[Fragment]:

Dziś coś przyjemnego, czyli zakupy.
Oczywiście niczego nie potrzebuję, no ale są promocje i...i...kupiłam kilka rzeczy. ;)
Poza tym byłam na małym wyjeździe i oczywiście nie wzięłam ze sobą ani żelu pod prysznic, ani szamponu myśląc, że przecież coś tam będzie w hotelu. Nie pomyślałam jednak o tym, że to będzie apartament, a nie hotel i  trzeba mieć swoje zaopatrzenie ;) Wybraliśmy się więc do sklepu i kupiliśmy obie rzeczy. Uśmiałam się gdy po powrocie zajrzałam do szafki w łazience, a tam było już chyba 5 różnych pozaczynanych żeli i szamponów, a więc nie byliśmy jedyni w potrzebie ;)

A więc są to moje zbiorcze zakupy z ostatniego tygodnia:


 Mamy DM, Rossmanna i TBS :)

 Dove Winterpflege, czyli żel pod prysznic z limitowanej edycji zimowej. Miałam kiedyś na niego ochotę, ale zawsze miałam za duże zapasy (hmm...to się nie zmieniło ;)), a teraz spotkałam go w promocji, więc jak to mówią, "żal było nie wziąć".

Fenjal Sensitive Body Lotion
z olejkiem migdałowym i ekstraktem z owsa. 

Szukałam czegoś "unisex", ponieważ mój facet też czasem używa takich nawilżaczy, do tego czegoś w miarę lekkiego, czyli bez parafiny i silikonów. Ten wydaje się być ok, kilka osób go polecało, więc spróbujemy :)

The Body Shop - Rainforest Shine
Szampon do włosów normalnych i suchych z olejem pracaxi (cokolwiek to jest), oliwą z oliwek, olejkiem z nasion lnianki, cukrem(!) i aloesem.

Zachęciła mnie szata graficzna, przyjemny, "zielony", świeżo-słodkawy zapach, do tego szampon nie zawiera SLS/SLES, silikonów, parabenów i barwników.
Był to zakup wyjazdowy, mogłam kupić cokolwiek w drogerii, ale po co, skoro pewnie okazałoby się, że po powrocie musiałabym go wyrzucić albo stałby nieużwany przez rok. Mam strasznie wrażliwą skórę głowy i włosy skłonne do puszenia się, więc muszę uważać z szamponami. Wolałam już więc kupić coś, co chciałabym wypróbować :)
Użyłam go tylko raz, na razie wrażenia pozytywne - śliczny zapach, do tego jest bardzo delikatny, wręcz koi skórę głowy, nie plącze włosów (a musiałam obejść się bez odżywki). Niektóre dziewczyny narzekają, że się nie pieni - u mnie pienił się wystarczająco, zastosowałam go odrobinę więcej niż tradycyjnego szamponu ale też bez przesady, więc powinien być wydajny. Z recenzją jednak muszę się wstrzymać, za krótko się znamy ;)

[Dostarczone dane]:
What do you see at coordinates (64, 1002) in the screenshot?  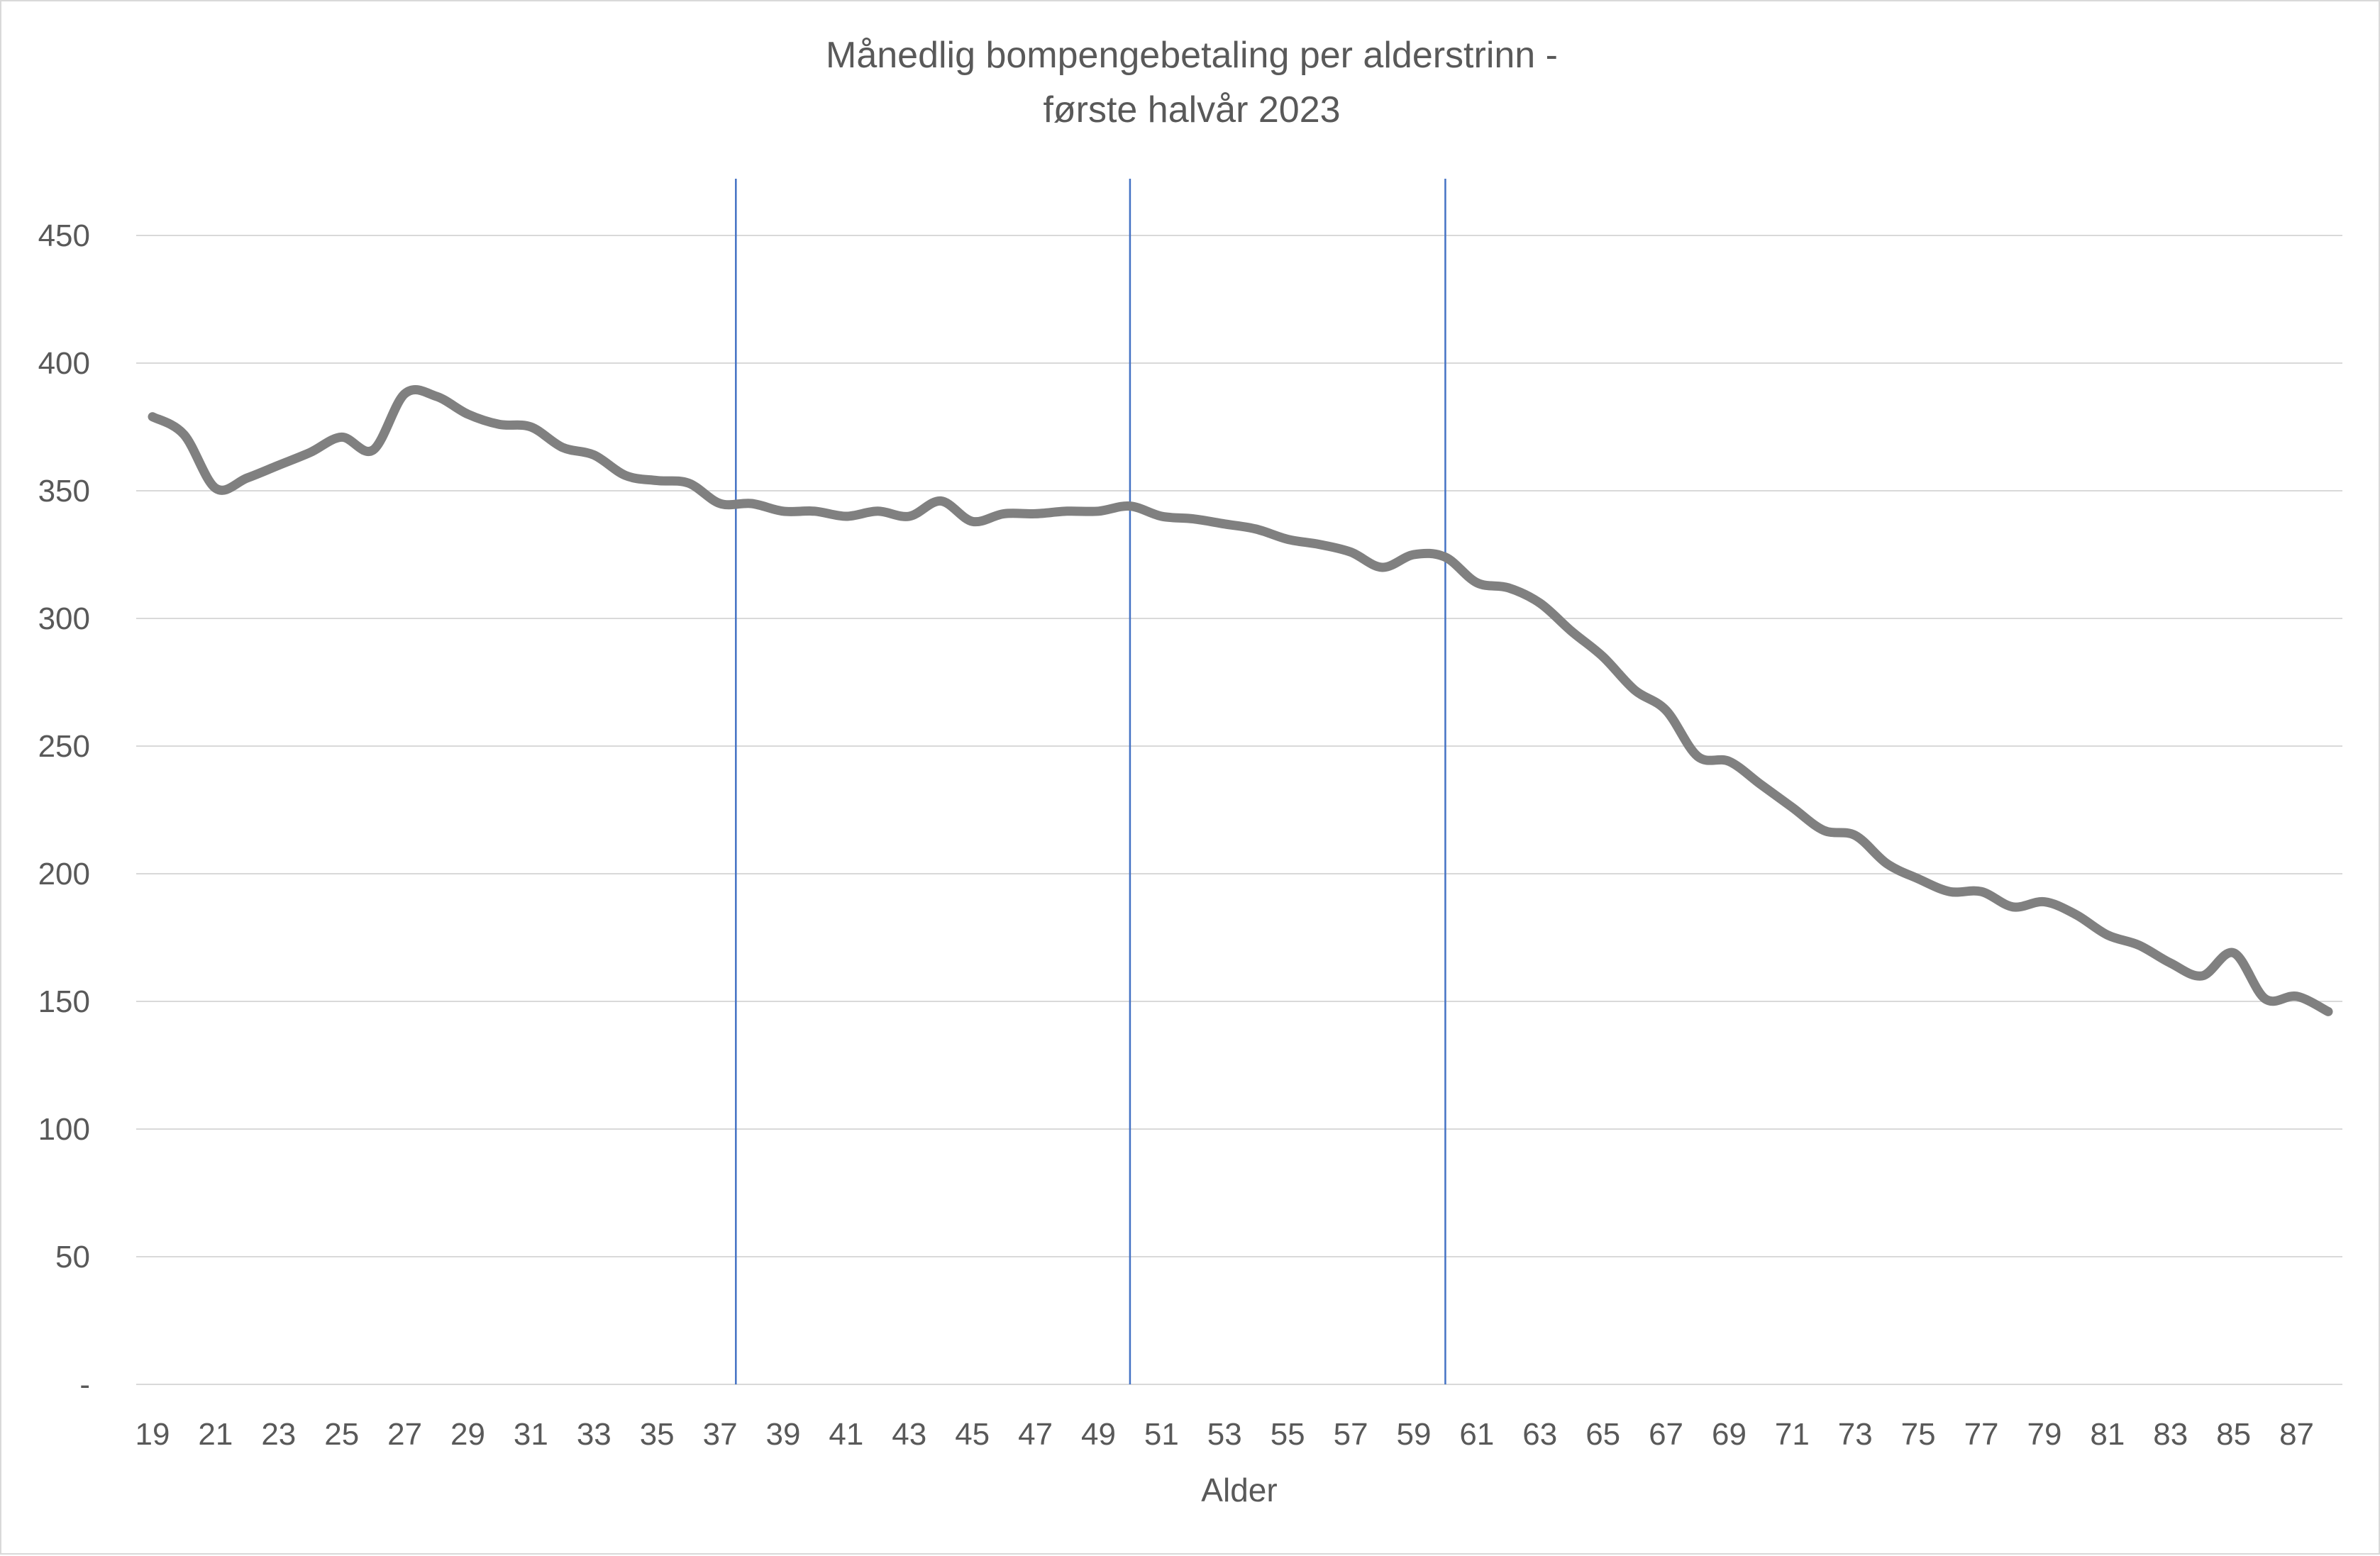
* * *
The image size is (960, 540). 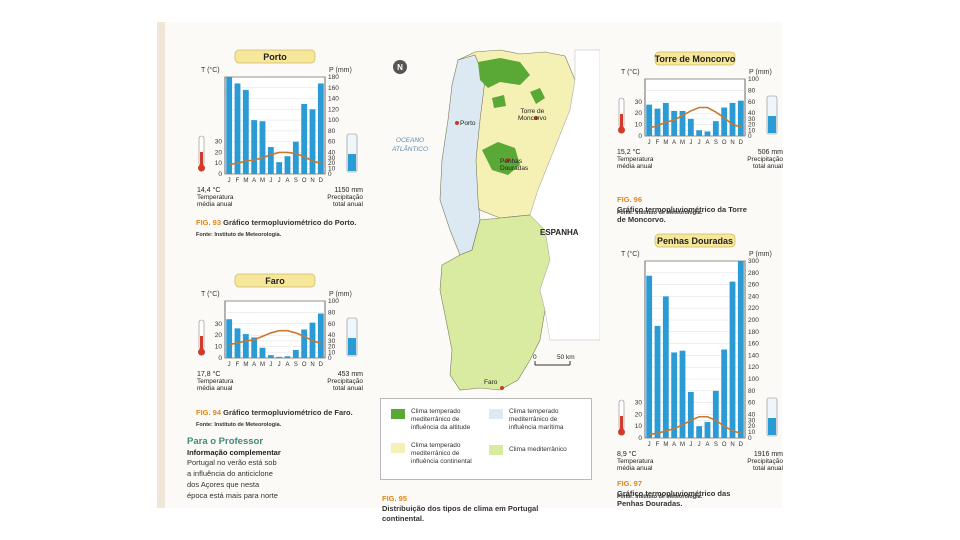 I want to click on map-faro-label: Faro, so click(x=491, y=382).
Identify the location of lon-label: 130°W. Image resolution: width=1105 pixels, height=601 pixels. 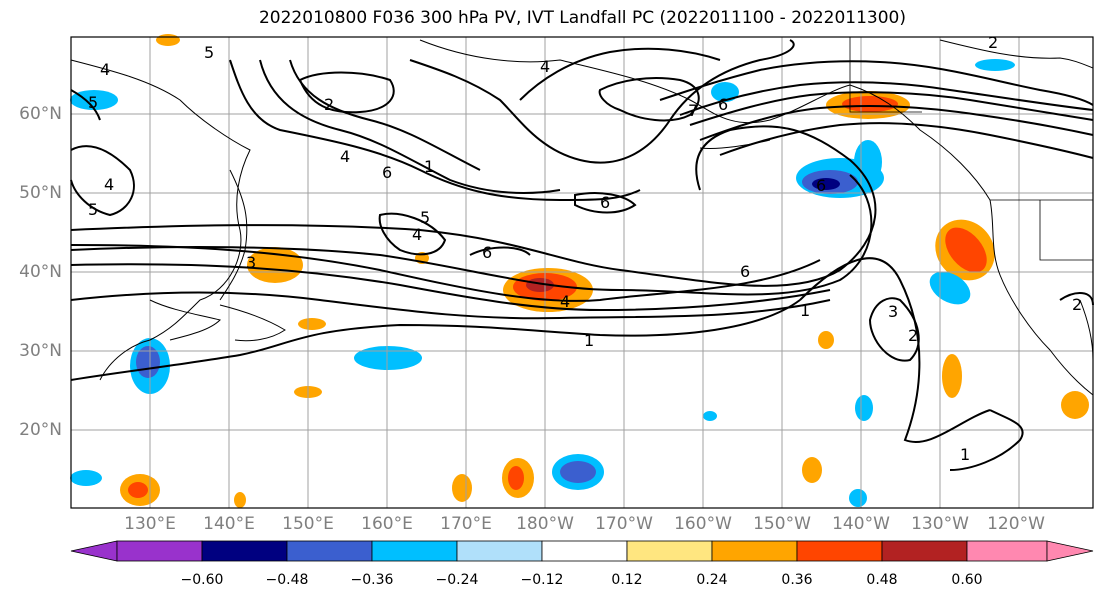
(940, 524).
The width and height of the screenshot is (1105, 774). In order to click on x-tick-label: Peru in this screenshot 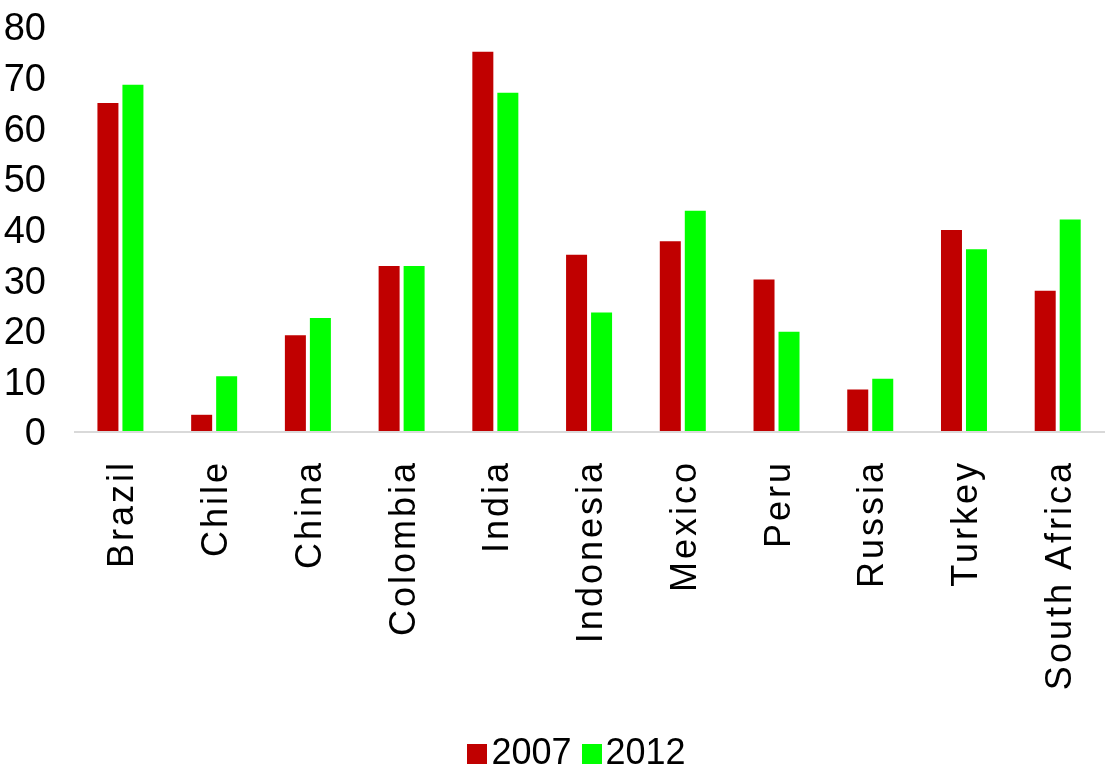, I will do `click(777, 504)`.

[Treść polecenia]:
Wznów wpis o zakupach kosmetyków, dopisując ciąg dalszy po jego ostatnim zdaniu. Rekordy są osobnym materiałem, niezwiązanym z wpisem o zakupach kosmetyków.

[Wynik]:
Balea Sensitive
żel pod prysznic z aloesem

Tutaj też musiałam wybrać coś unisex, ponieważ pewien pan odmówił mycia się czymś, co pachnie jak czekolada, truskawka albo kwiatki :P
Kupiłam więc ten oto żel i muszę powiedzieć, że zaskoczył mnie bardzo na plus :) Pachnie delikatnie, świeżo, aloesowo, bardzo przyjemnie. Inny niż pozostałe żele Balei, znacznie gęstszy i bardziej żelowy, a nie kremowy, tak jak większość. Czasem warto kupić coś niepozornego, zużyję z przyjemnością :)


I na koniec herbatki. Pisałam już, że rzadko kupuję herbaty w Niemczech, zazwyczaj pijemy chińskie, liściaste, często też przywożę sobie różne aromatyzowane czarne herbatki z Polski. W Niemczech większość herbat to mieszanki owocowe, za którymi nie przepadam, jednak zbliżają się święta i naszła mnie ochota na coś korzennego, "zimowego". Kupiłam więc herbatę składającą się z suszonych owoców z aromatem marcepanowym, oraz herbatkę o ciekawej nazwie "perski bazar", czyli mieszanka Mate, suszonych jabłek, opuncji, aromatyzowana cynamonem i kardamonem.
Uśmiechały się do mnie w Rossmannie ;)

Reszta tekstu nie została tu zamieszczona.